The Polynomial Addition using Linked List in C also have some disadvantages which are listed below.

- The performance of Polynomial Addition using a Linked List is slower than arrays because of the overhead of linked list operations.
- Implementation of Polynomial Addition using Linked List is more complex.
- Polynomial Addition using Linked List also require more memory overhead than arrays as they need to store pointers and dynamic memory allocation.

**Conclusion**

In conclusion, polynomial addition using linked lists in C offers an elegant and efficient solution to handle mathematical operations on polynomials. By representing polynomials as linked lists, we can easily add, subtract, and manipulate them, making it a powerful tool for various applications in signal processing, computer graphics, and scientific simulations.

Throughout this article, we explored the fundamentals of linked lists and polynomial representation, guiding readers through the step-by-step process of implementing the polynomial addition algorithm in C. We witnessed the flexibility and simplicity of linked lists, allowing for dynamic memory allocation and straightforward traversal, which is crucial in dealing with polynomials of varying degrees.

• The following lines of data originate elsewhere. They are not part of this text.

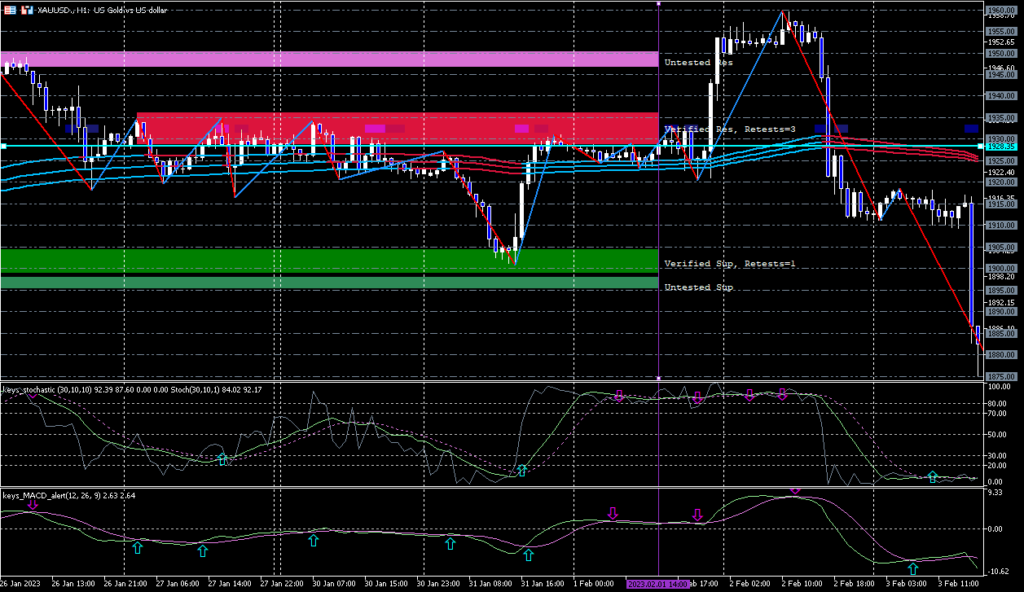Click MACD cyan arrow near 26 Jan 21:00
The image size is (1024, 592).
click(x=138, y=547)
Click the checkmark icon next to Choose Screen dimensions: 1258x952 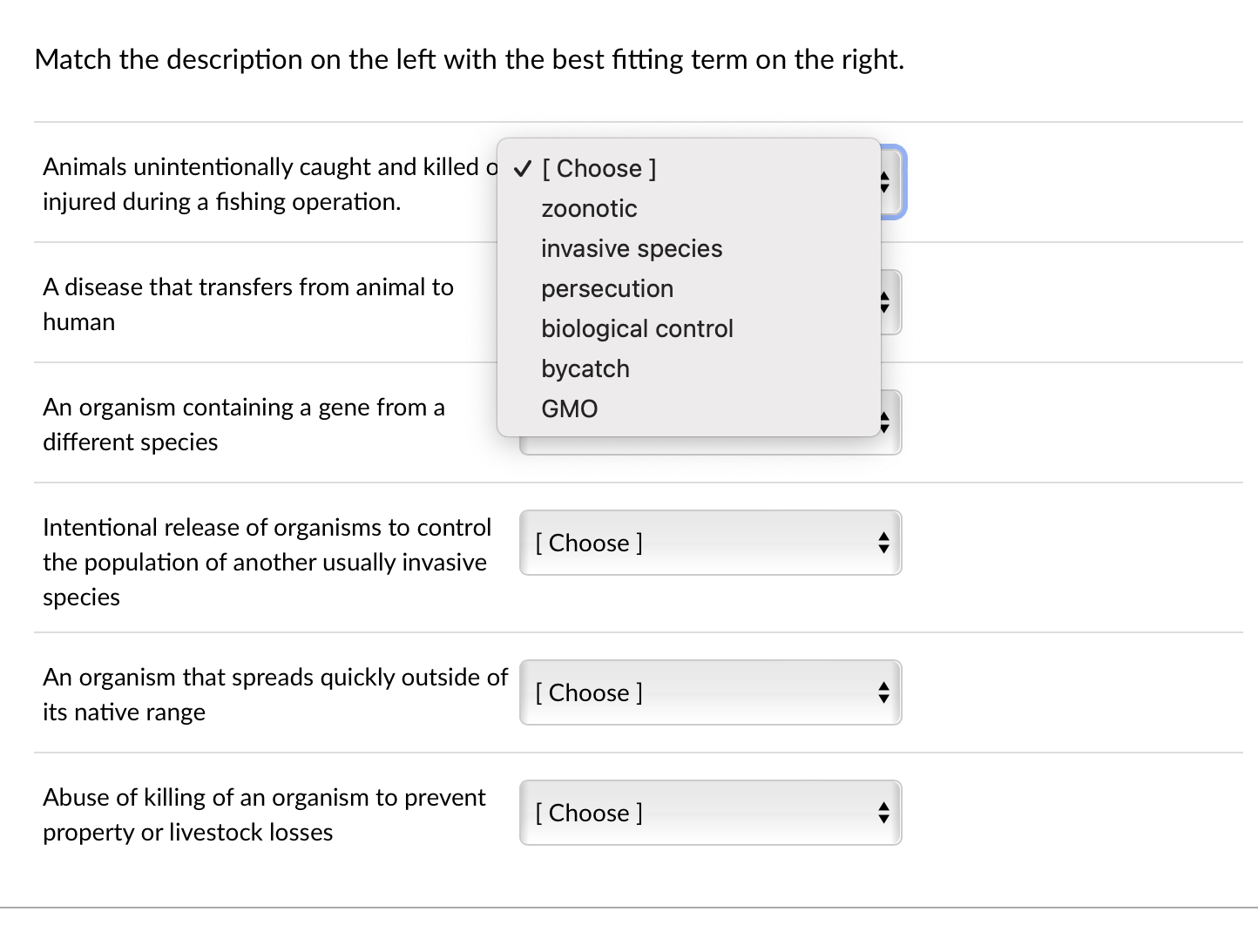[x=521, y=168]
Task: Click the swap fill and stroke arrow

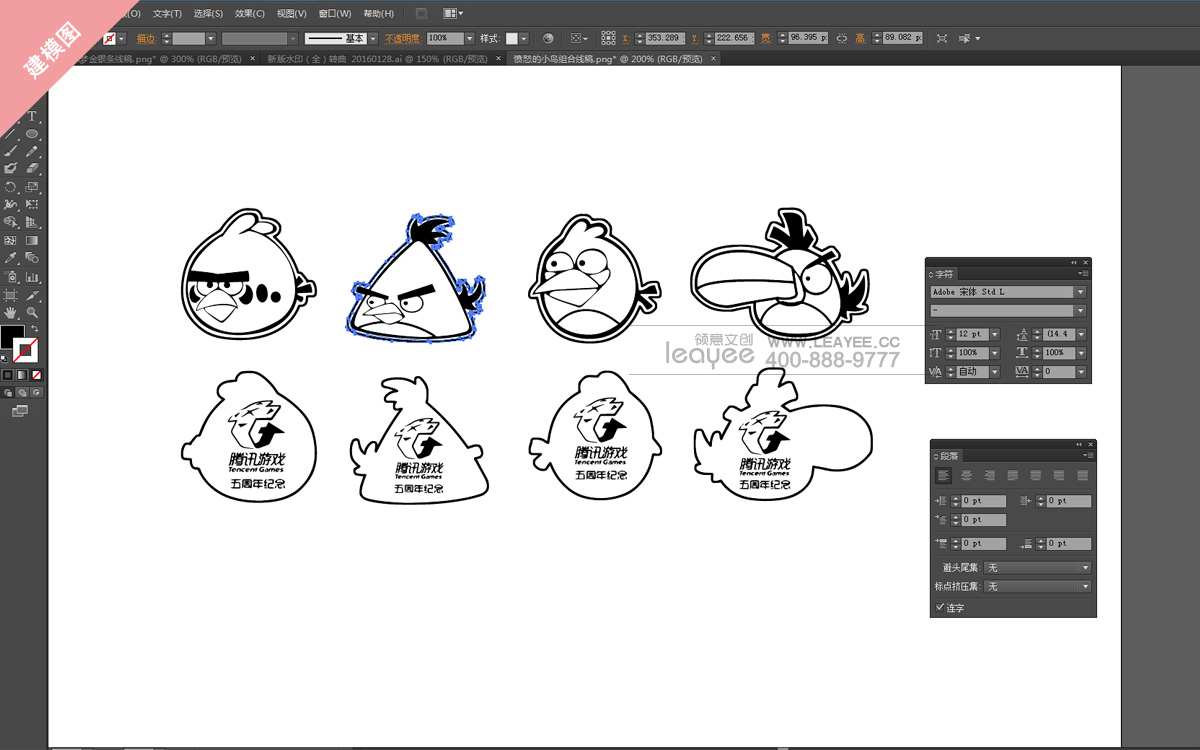Action: pyautogui.click(x=34, y=329)

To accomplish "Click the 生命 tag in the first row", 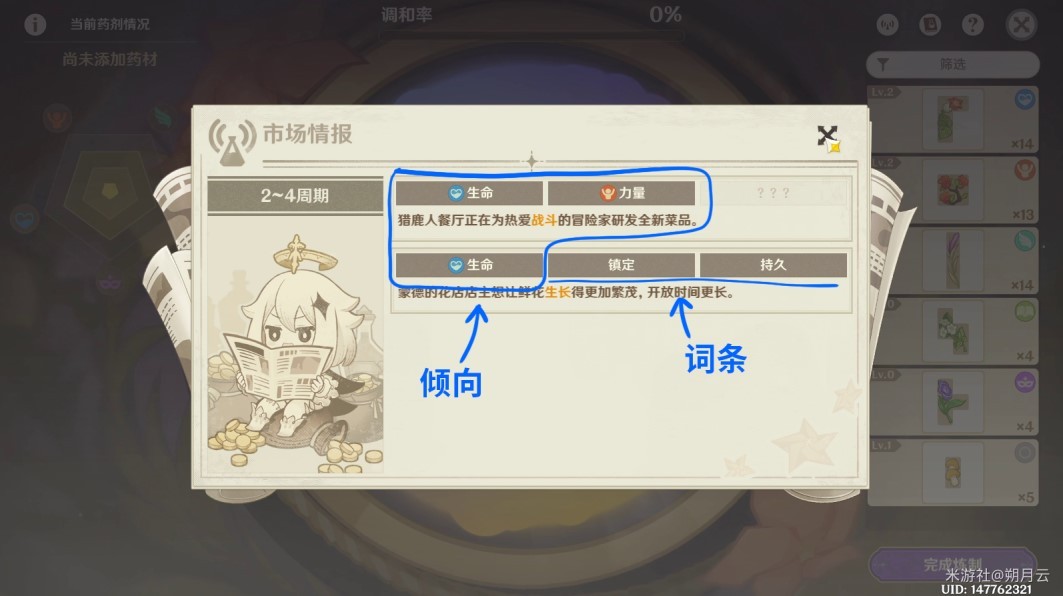I will pyautogui.click(x=470, y=193).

## Frequently Asked Questions (FAQs) on Polynomial addition using linked list in C.

Here are some Frequently Asked Questions on Polynomial Addition using Linked List in C.

**1. What is polynomial addition using linked lists in C?**

Polynomial addition using linked lists in C is a method to add two polynomials represented as linked lists, resulting in a new polynomial representing their sum.

**2. How are polynomials represented as linked lists in C?**

In linked list representation, each node of the list holds the coefficient and exponent of a term in the polynomial, forming a chain of nodes connected by pointers.

**3. Why use linked lists for polynomial addition?**

Linked lists allow dynamic memory allocation, making them suitable for handling polynomials of varying degrees.

They provide efficient insertion and deletion, essential for arithmetic operations on polynomials.

**4. What are the steps to perform polynomial addition using linked lists in C?**

Create a linked list for each polynomial, sorted by exponents.

Traverse both linked lists simultaneously and add corresponding terms with the same exponent.

Append any remaining terms from either polynomial to the result linked list.

**5. How do linked lists handle sparse polynomials?**

Linked lists are efficient in handling sparse polynomials, as they only store non-zero terms, avoiding memory wastage.